HTTP Resource Adaptor

We recommend that you adhere to principles of Zero Trust while designing, commissioning, and modifying your deployment. Zero Trust includes authenticating and authorizing traffic whenever possible, giving the least amount of access required to sessions and entities, and assuming that a security breach could originate from anywhere. A Zero Trust security model helps mitigate the effect of a breach if a device or network is compromised. For more information on Zero Trust principles, see Zero Trust Model - Modern Security Architecture | Microsoft Security.

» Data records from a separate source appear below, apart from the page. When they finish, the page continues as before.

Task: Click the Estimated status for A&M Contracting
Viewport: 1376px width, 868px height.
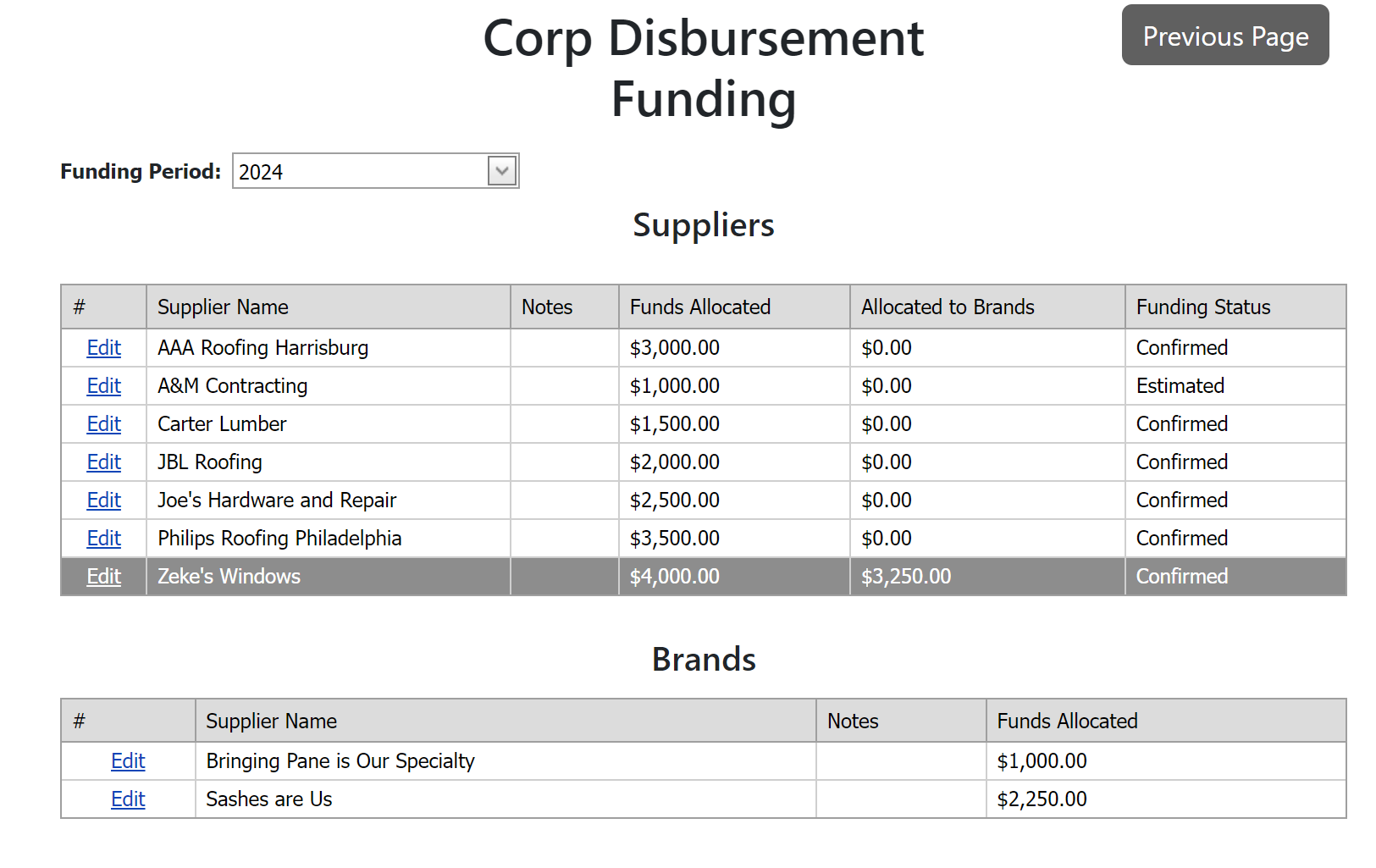Action: point(1180,386)
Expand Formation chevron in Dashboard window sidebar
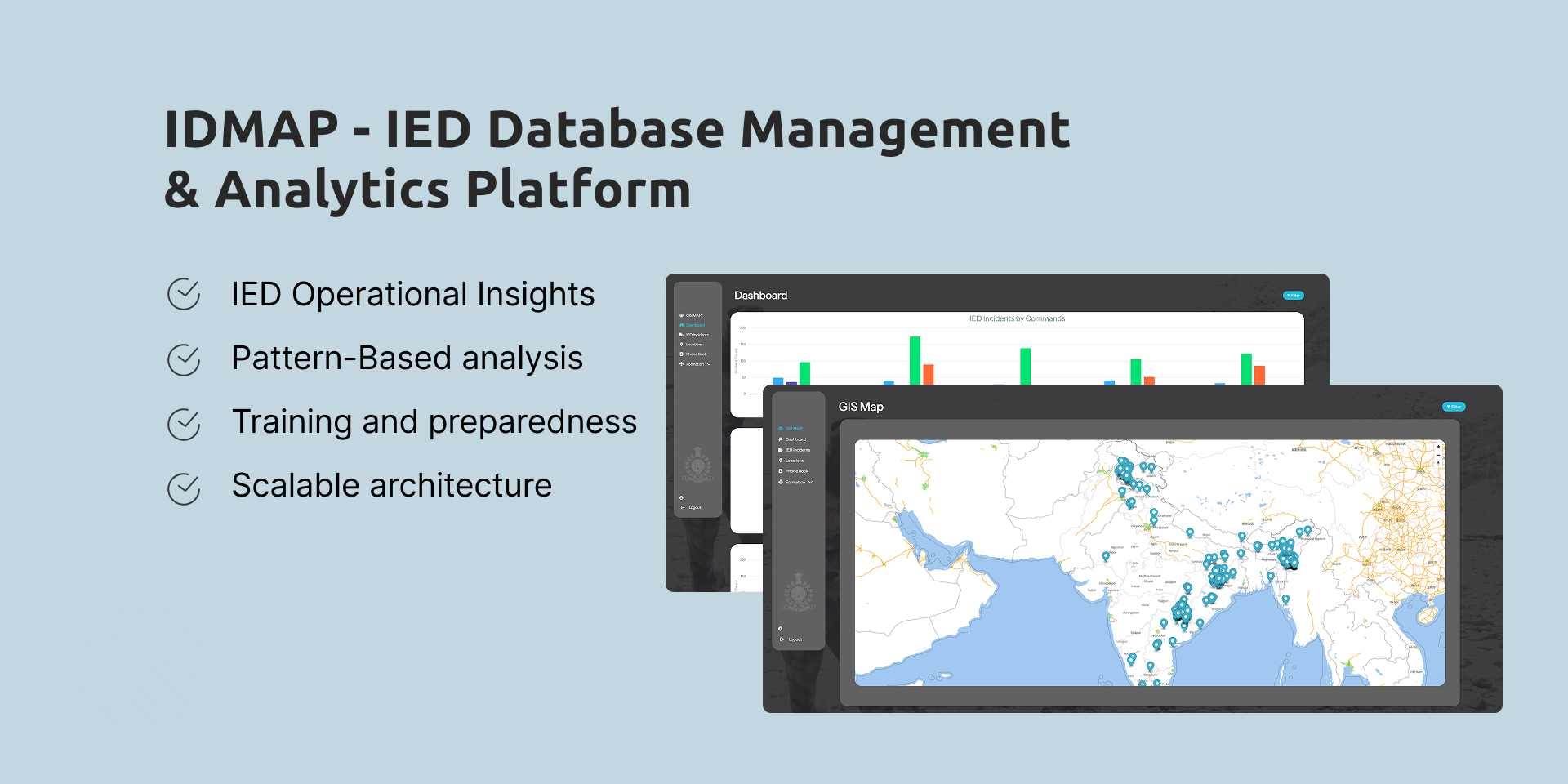Screen dimensions: 1568x784 709,364
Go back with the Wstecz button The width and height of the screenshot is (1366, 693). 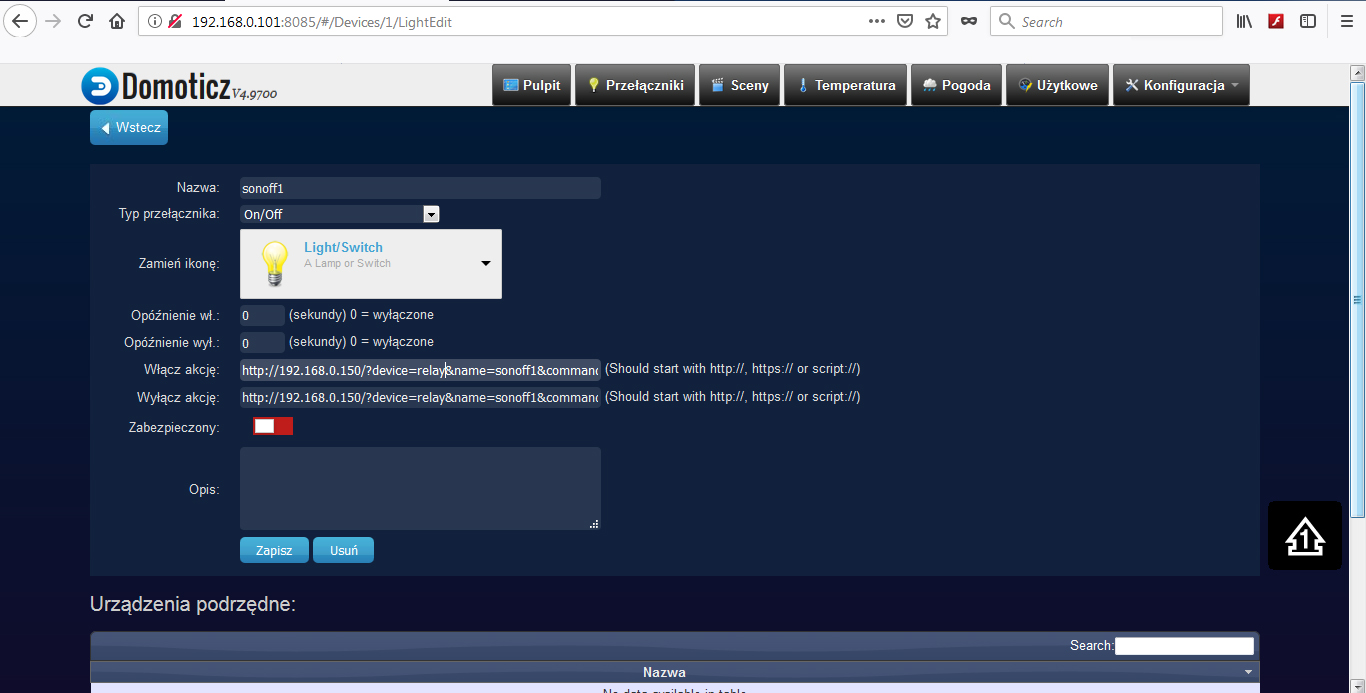coord(129,128)
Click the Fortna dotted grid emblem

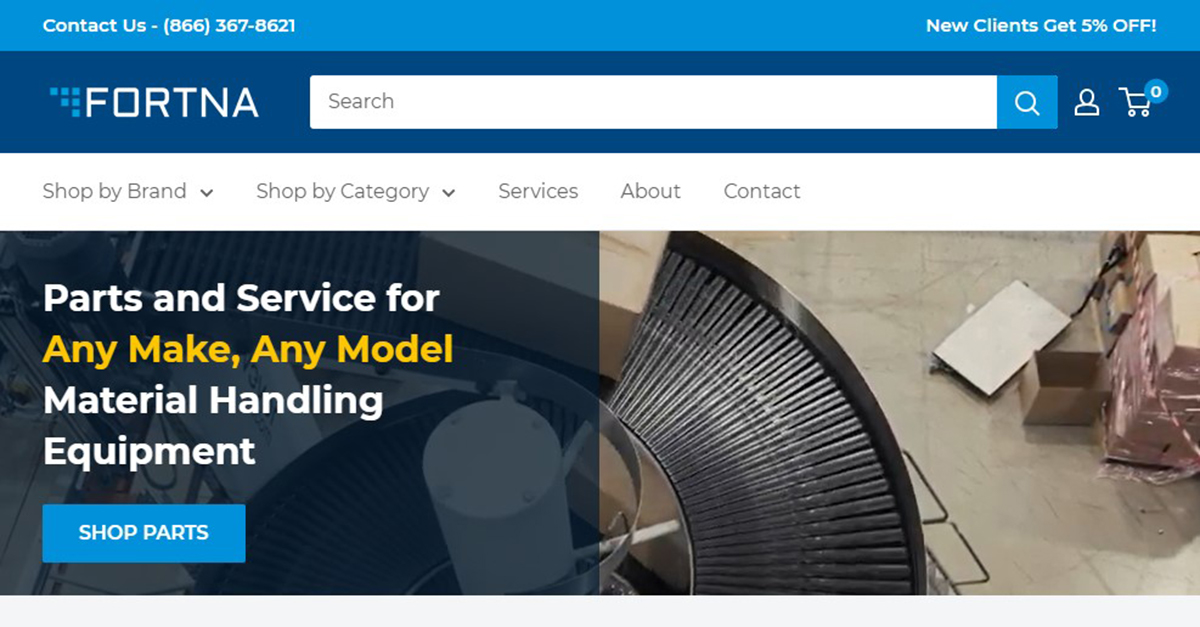pyautogui.click(x=65, y=101)
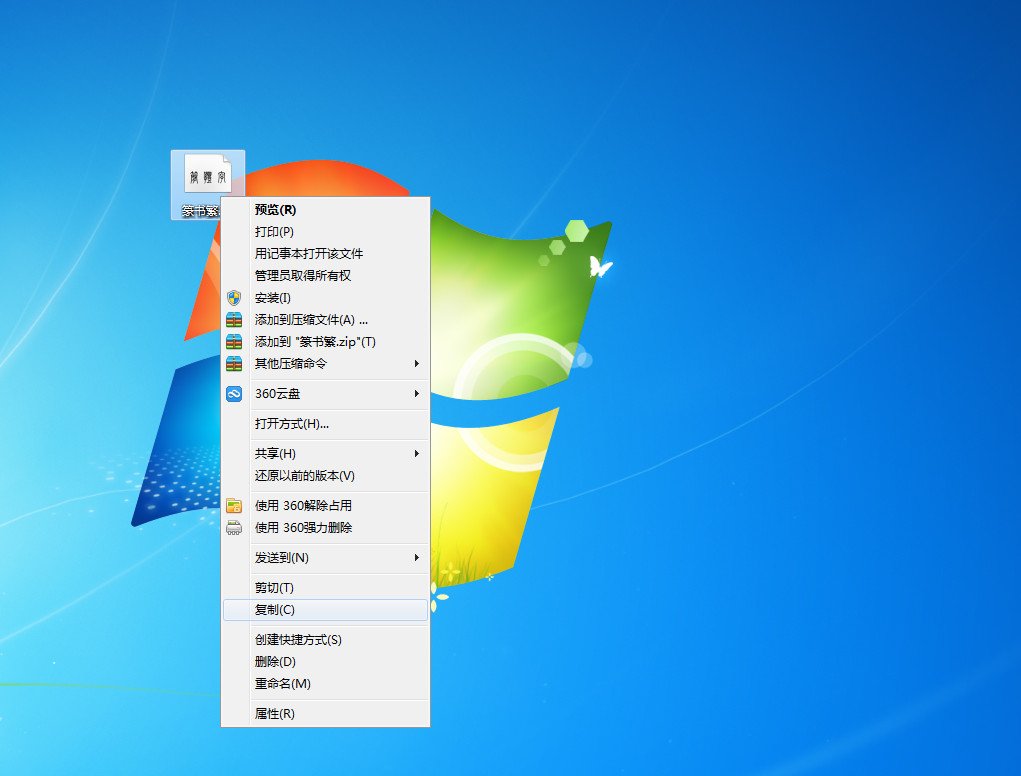Expand the 其他压缩命令 submenu arrow
1021x776 pixels.
tap(419, 364)
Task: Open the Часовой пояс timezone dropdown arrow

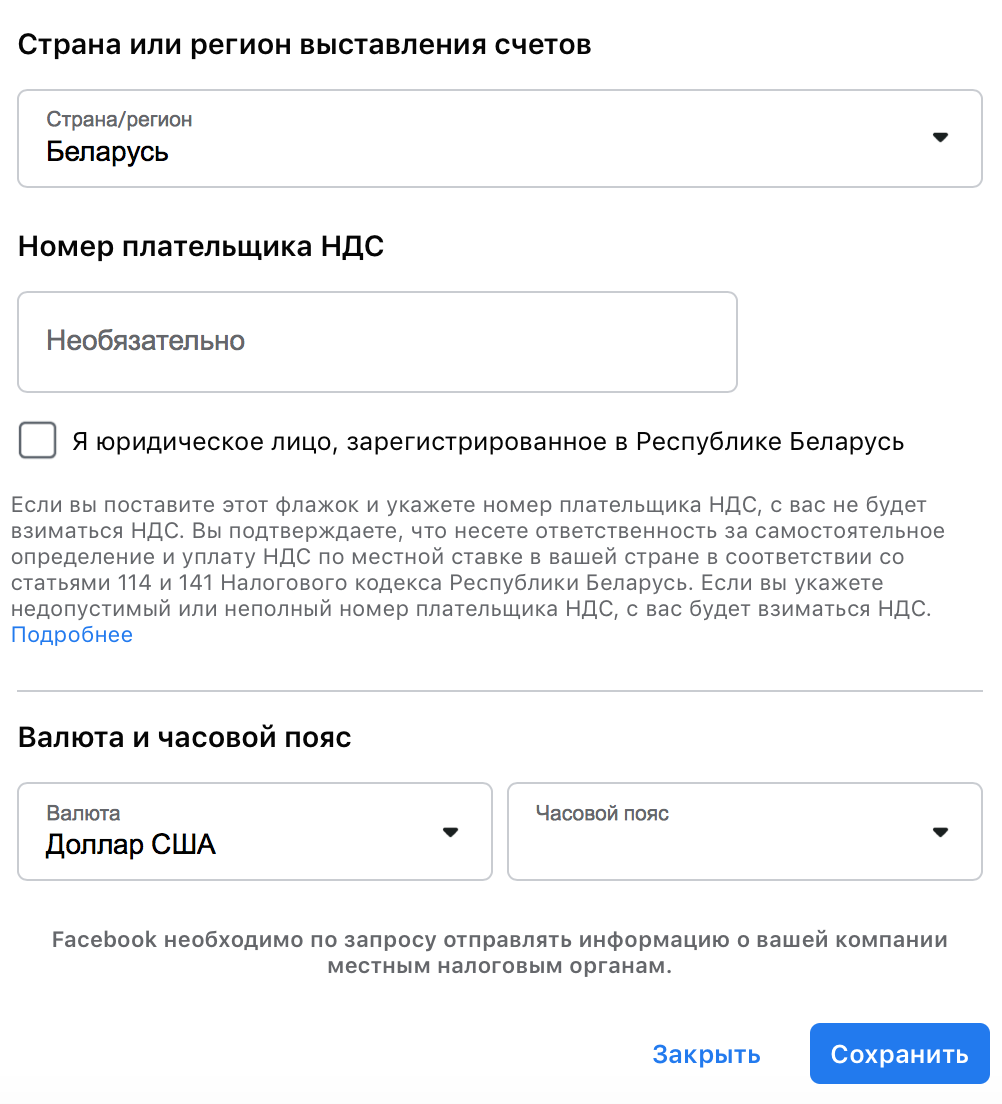Action: pyautogui.click(x=940, y=830)
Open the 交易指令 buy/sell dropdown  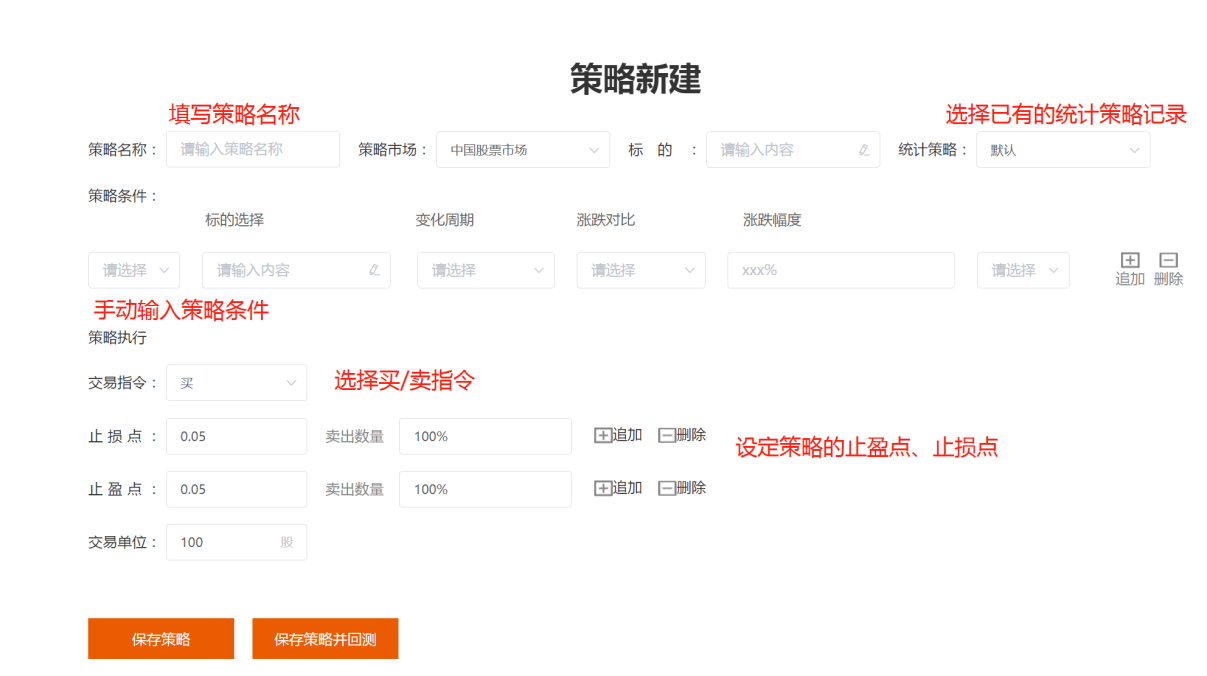pyautogui.click(x=236, y=383)
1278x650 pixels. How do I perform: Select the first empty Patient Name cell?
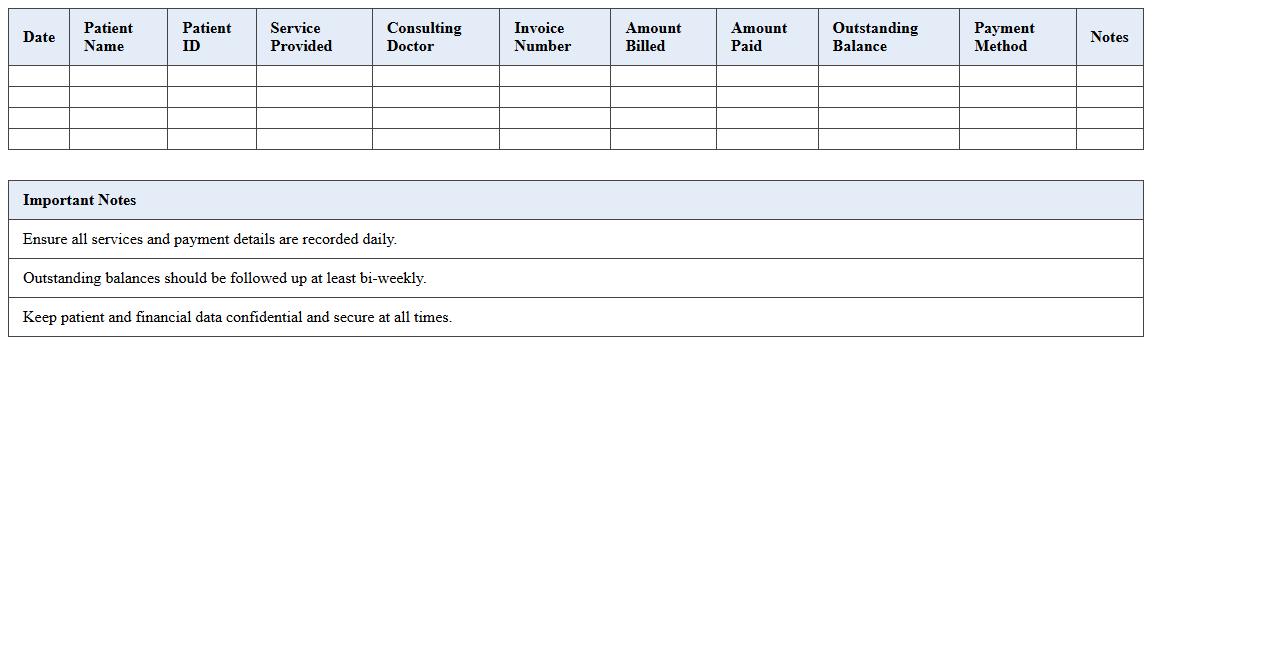[118, 77]
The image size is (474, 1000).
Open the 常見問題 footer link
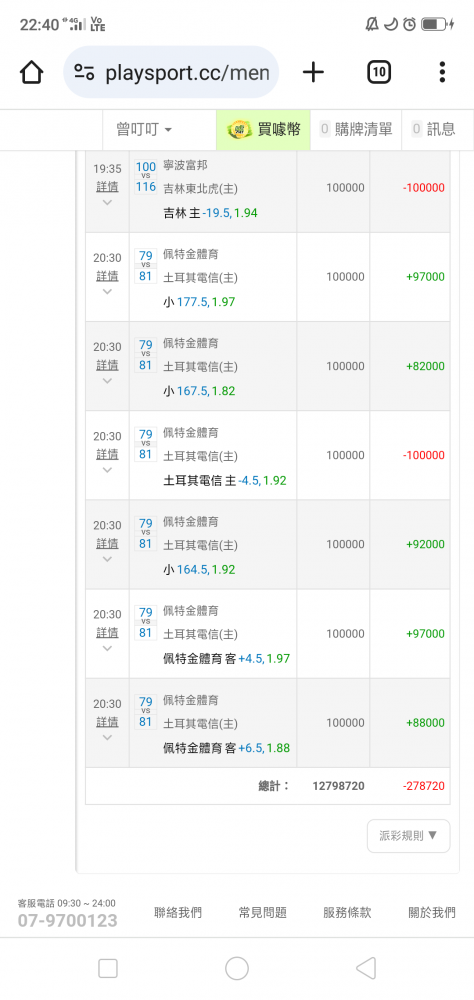point(262,913)
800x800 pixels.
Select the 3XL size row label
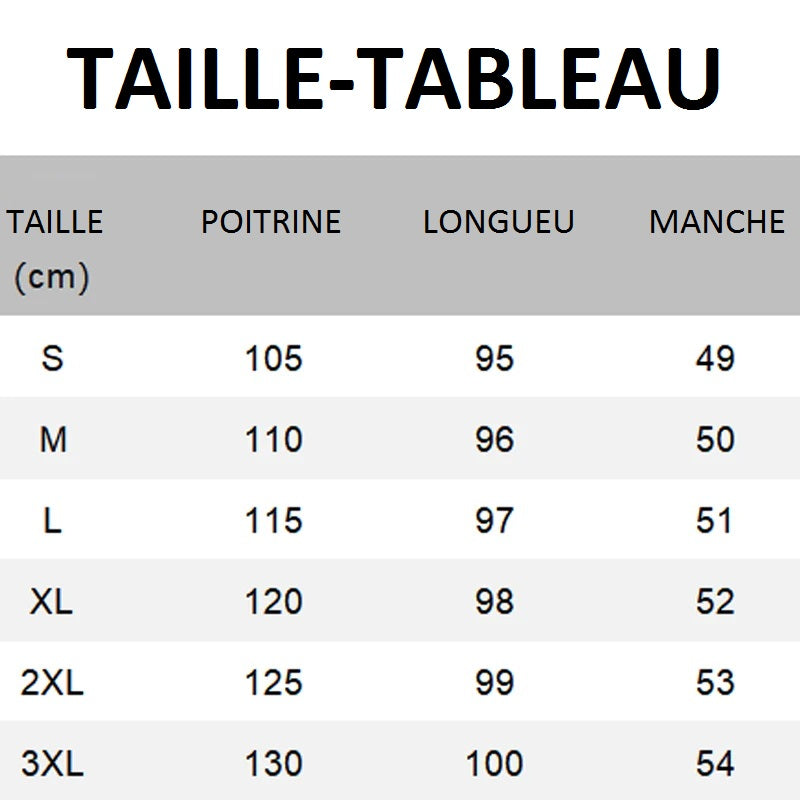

This documentation uses Transport Layer Security (TLS) certificates to refer to X.509 certificates used with the TLS protocol. Outside of this product’s documentation, you may see TLS certificates referred to as SSL/TLS certificates or just SSL certificates. These terms are often used interchangeably, even though Secure Sockets Layer (SSL) is a distinct protocol from TLS.

HTTP Resource Adaptor provides full support for protocols such as TLS and HTTP. For details about supported protocols, see HTTP Resource Adaptor Statement of Compliance. To configure secure connections for HTTP Resource Adaptor, check the instructions in the Secure configuration section of the HTTP Resource Adaptor Guide.

You must establish trust domains around your devices and network and configure security controls on the trust boundaries such as firewalls, network security groups, and rate limiting, even when you control the devices on both sides of the boundary.

We recommend that you replace certificates at least once per year, including removing the old certificates from your system. This is known as rotating certificates. You might need to rotate your certificates more frequently if they expire after less than one year, or if organizational policies require it.